Anniversaire et souvenir.
Restauration d’un modèle du Pourquoi-Pas ? en bouteille réalisé à bord en Antarctique en 1909 par le matelot J.Guéguen.
Le Pourquoi-Pas ? en bouteille désormais de retour dans le bureau des Docteurs Charcot père et fils à Neuilly. Cliché G.A.
«Un tout petit bateau dans une toute petite bouteille
pour une toute petite Monique»
J. Guéguen, matelot du Pourquoi-Pas ?
Le 15 août 1908, le Pourquoi-Pas ? flambant neuf appareille du Havre pour sa première mission en Antarctique. La jeune épouse de Jean-Baptiste Charcot, Marguerite Cléry (Meg pour les intimes) l’accompagne jusqu’à Punta Arenas dans le détroit de Magellan d’où elle rentre en France retrouver leur fille Monique née en décembre 1907, tandis que l’expédition fait route vers la terre de Graham. L’enfant ne connaitra son père que par une photo que sa mère lui montre et qu’elle embrassera quotidiennement jusqu’au retour de l’expédition à Guernesey en juin 1910.
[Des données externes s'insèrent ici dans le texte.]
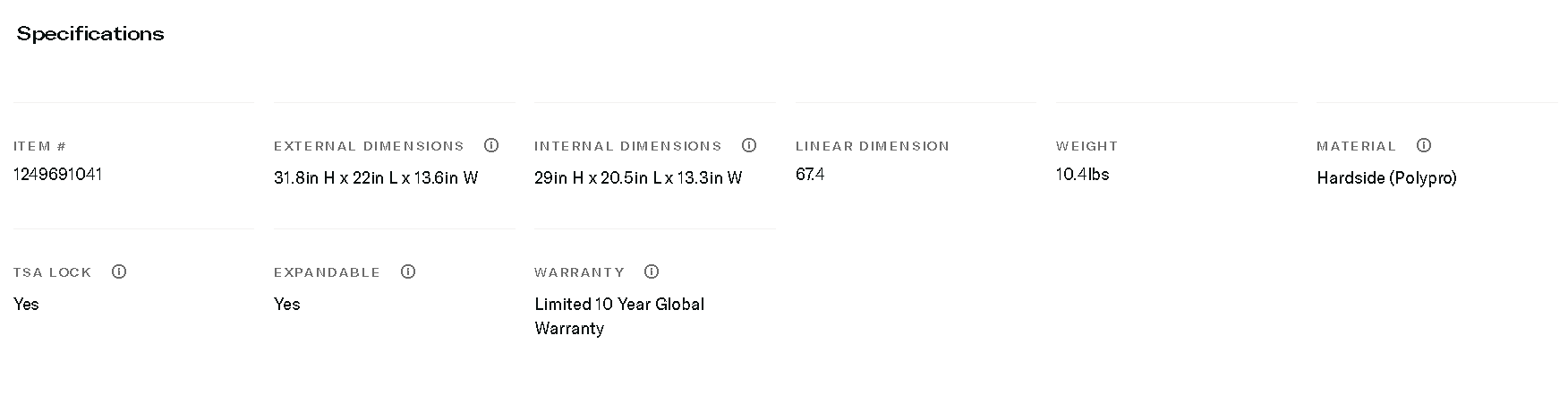Click the Yes value under Expandable
1568x396 pixels.
[286, 304]
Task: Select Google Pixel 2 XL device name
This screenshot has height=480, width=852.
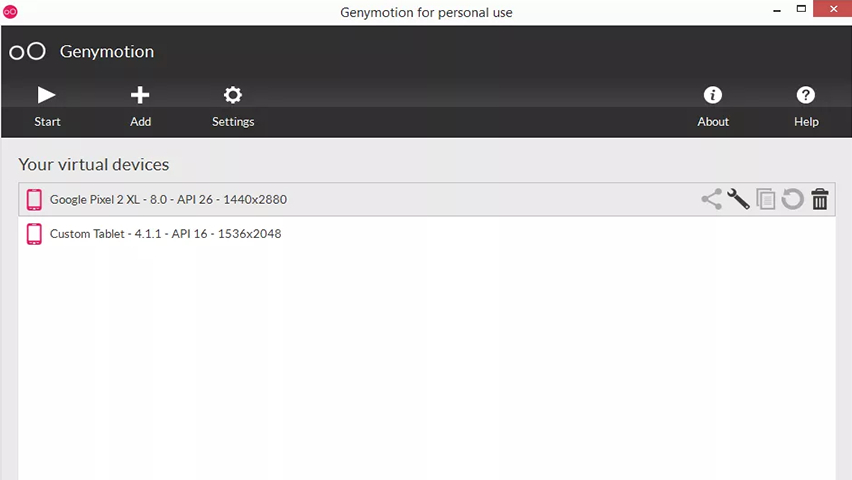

Le départ du Pourquoi-Pas ?, la petite Monique est confiée à sa nourrice par ses parents. © Anne-Marie Vallin-Charcot.
Au même moment, à 15000 km de là, l’équipage a dû renoncer à trouver un abri sûr au sud dans les parages de la terre de Graham, de l’île Adélaïde et de la terre Alexandre 1er, encombrés de glaces flottantes. Le Pourquoi-Pas ? remonte vers le nord jusqu'à une petite baie de l’île Petermann déjà abordée le 1er janvier et baptisée Port-Circoncision en raison de la fête de la circoncision du Christ (* voir en bas de page). Les hommes y vivent de février à novembre 1909 un hivernage long et éprouvant. Avec un temps exceptionnellement doux, le grand froid sec attendu n’est pas au rendez-vous. La mer reste longtemps libre, les ouragans se succèdent, la houle et les glaces pénètrent dans le petit havre et éprouvent durement le navire, ses chaînes et ses amarres ; un iceberg brise le gouvernail, le scorbut et les rhumatismes atteignent certains des hommes et leur chef.
Le Pourquoi-Pas ? dans un mauvais pas peu avant son arrivée en Antarctique. © Anne-Marie Vallin-Charcot.
Les menus des jours de la Sainte Monique 1909 et 1910 et fleurs séchées de l'Antarctique. © Anne-Marie Vallin-Charcot
Observations scientifiques, travaux divers et loisirs sont organisés sans relâche pour maintenir le moral. Mais laissons raconter Jean-Baptiste Charcot : «Les hommes s’amusent beaucoup à la construction de modèles réduits de bateaux de tailles diverses, mais actuellement, la mode est aux bateaux enfermés dans des bouteilles. Cholet est le grand maître et nous a fait l’autre jour une démonstration de la méthode et de l’adresse avec laquelle, en un temps très court, il introduit par le goulot étroit la coque et le gréement abattu, puis redresse le tout avec un petit crochet. Pour l’embarrasser, nous lui avons donné un flacon de petites dimensions ; le lendemain, il nous le rendait avec un trois-mâts carré ! Liouville, alors lui remettait un minuscule flacon de pharmacie, et Cholet, gravement, mais triomphalement, le rapporte contenant une baleinière armée à quatre avirons», et puis un jour… «Quelques hommes, le 4 mai, se sont souvenus que c’était la Sainte Monique, jour de la fête de ma petite fille, et J. Guéguen m’apporte, comme il me le dit, «un tout petit bateau dans une toute petite bouteille pour une toute petite Monique».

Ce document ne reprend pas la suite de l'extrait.